U.S. v. Doe

Decision Date18 May 2006
Docket NumberNo. G.J.2005-2.,No. N04-2294.,N04-2294.,G.J.2005-2.
CourtU.S. District Court — Eastern District of Virginia
PartiesIn re: UNITED STATES v. John DOE

Christopher Boynton, Senior City Attorney, Office of the City Attorney, Va. Beach, for City of Virginia Beach.

ORDER

DOUMAR, District Judge.

Presently before the Court is a Motion by a City to Quash Subpoena Duces Tecum under Rule 17(c) of the Federal Rules of Criminal Procedure. The City's motion is hereby GRANTED.

I. FACTUAL BACKGROUND

The City was served with a subpoena duces tecum from the United States that requested the production of documents containing statements made by police officers to what the Court will refer to as the Department's internal affairs office—an investigatory arm within the Department. These statements were obtained as part of the Police Department's internal investigation of what may be the target of a grand jury investigation.

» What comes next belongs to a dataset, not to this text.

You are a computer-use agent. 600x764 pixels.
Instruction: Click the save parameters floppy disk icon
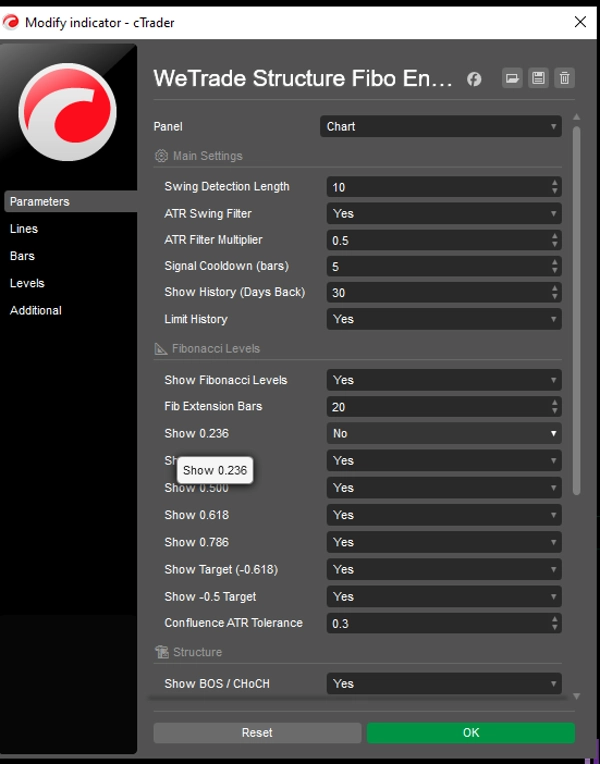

The City contends that the documents contain statements given under conditions of confidentiality and other candid information "indispensable to the objective investigation of police department operations required for command review and action and privileged from disclosure and use for criminal prosecution purposes under applicable law."

The records at issue here belong to the an office akin to an "Internal Affairs" body. The Chief of Police has decreed that every officer, including those subject to internal investigation, must cooperate in internal investigations as a condition of employment. The Chief further decreed that any information can be used in departmental administrative actions, but not in any criminal proceeding. Officers from whom information is requested are advised in writing that the information cannot be used in criminal matters. The City asserts that this compelled information, which is necessary for the administration and management of the Police Department, was given with the express promise that it not be used in a criminal proceeding.

II. LEGAL STANDARD
A. Rule 17(c)

Rule 17(c) of the Federal Rules of Criminal Procedure states that "the court may quash or modify the subpoena if compliance would be unreasonable or oppressive." Under the Rule, the City has the burden of showing that compliance with the subpoena is unreasonable. The law presumes that a grand jury subpoena is reasonable and the burden of showing unreasonableness is on the party seeking to avoid compliance. See United States v. R. Enters., Inc., 498 U.S. 292, 301, 111 S.Ct. 722, 112 L.Ed.2d 795 (1991). "[T]he challenging party's unenviable task is to seek to persuade the court that the subpoena that has been served on [him or her] could not possibly serve any investigatory purpose that the grand jury could legitimately be pursuing." Id. at 300, 111 S.Ct. 722.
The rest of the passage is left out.